Tossicodipendenza e senso di comunità. «Dobbiamo migliorare la nostra qualità della vita e la qualità della vita ha a che fare con la qualità delle nostre relazioni»
«Insieme a una serie di associazioni e comunità abbiamo creato la “Rete di Sistema Integrato Patologia delle Dipendenze” con l’obiettivo di costruire una modalità di azione comune verso il territorio, a tal proposito abbiamo organizzato cinque eventi che si stanno svolgendo proprio in questi giorni. Il primo ha avuto luogo a Ceprano con l’associazione “La Torre” in occasione del quale c’è stata la presentazione del libro Come nasce un fiore, scritto da una giovane paziente psichiatrica che ha raccontato la sua personale esperienza in maniera molto bella, direi pittorica.

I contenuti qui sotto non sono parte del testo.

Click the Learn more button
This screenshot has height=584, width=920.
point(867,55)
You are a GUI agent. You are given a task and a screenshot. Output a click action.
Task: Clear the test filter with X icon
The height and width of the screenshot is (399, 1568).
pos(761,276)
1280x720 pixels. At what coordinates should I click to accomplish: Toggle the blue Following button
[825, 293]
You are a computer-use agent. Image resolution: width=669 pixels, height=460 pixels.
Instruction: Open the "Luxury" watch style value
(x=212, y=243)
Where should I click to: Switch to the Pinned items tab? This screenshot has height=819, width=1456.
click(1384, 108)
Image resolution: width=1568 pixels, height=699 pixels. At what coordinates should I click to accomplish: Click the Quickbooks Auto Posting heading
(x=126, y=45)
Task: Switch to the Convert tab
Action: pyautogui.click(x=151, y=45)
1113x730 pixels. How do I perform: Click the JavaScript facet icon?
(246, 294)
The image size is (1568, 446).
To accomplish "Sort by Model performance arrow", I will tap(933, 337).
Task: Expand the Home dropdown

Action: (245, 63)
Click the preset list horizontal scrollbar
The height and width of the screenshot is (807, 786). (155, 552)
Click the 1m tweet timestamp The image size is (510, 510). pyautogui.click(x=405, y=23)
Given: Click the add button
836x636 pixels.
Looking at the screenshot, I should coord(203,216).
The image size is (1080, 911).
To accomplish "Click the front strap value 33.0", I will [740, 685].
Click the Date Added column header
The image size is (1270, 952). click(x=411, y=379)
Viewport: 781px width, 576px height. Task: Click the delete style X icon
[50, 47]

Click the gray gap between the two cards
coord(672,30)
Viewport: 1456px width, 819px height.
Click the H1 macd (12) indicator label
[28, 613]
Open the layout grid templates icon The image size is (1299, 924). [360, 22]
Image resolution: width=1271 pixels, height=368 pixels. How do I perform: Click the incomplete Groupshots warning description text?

Il secondo incontro si è svolto nella comunità residenziale “in Dialogo”, a Trivigliano. Con loro da tanti anni stiamo riflettendo sul fatto che uno dei punti di forza di una comunità residenziale è proprio la comunità, ossia la qualità della vita che ogni giorno un ragazzo si trova a sperimentare in quel contesto. Ti svegli la mattina e condividi la tua vita insieme con qualcun altro, ti assumi la responsabilità di questa vita in maniera educativa e al contempo, di fatto, esperisci una qualità della relazione molto forte nella misura in cui il tuo comportamento incide immediatamente sulla risposta dell’altro e ne discuti, lo valuti. È una cosa che non accade usualmente, per cui di fatto la riflessione è che manca un senso di comunità nelle nostre società, nella vita quotidiana di ognuno di noi.
A scuola non si lavora con il gruppo, ci si ritrova a strappare il sei che è una conquista individuale. Adesso, in misura sempre maggiore, i ragazzi non giocano più in strada con gli altri, la dimensione comunitaria è molto meno forte, la cerchia di amicizie degli adulti è diminuita, la televisione e internet sono surrogati di rapporti. C’è una relazionalità decisamente minore e tutto questo ha a che fare con il fatto che dobbiamo migliorare la nostra qualità della vita e la qualità della vita rimanda alla qualità delle nostre relazioni, al numero delle nostre relazioni, all’intensità di queste relazioni».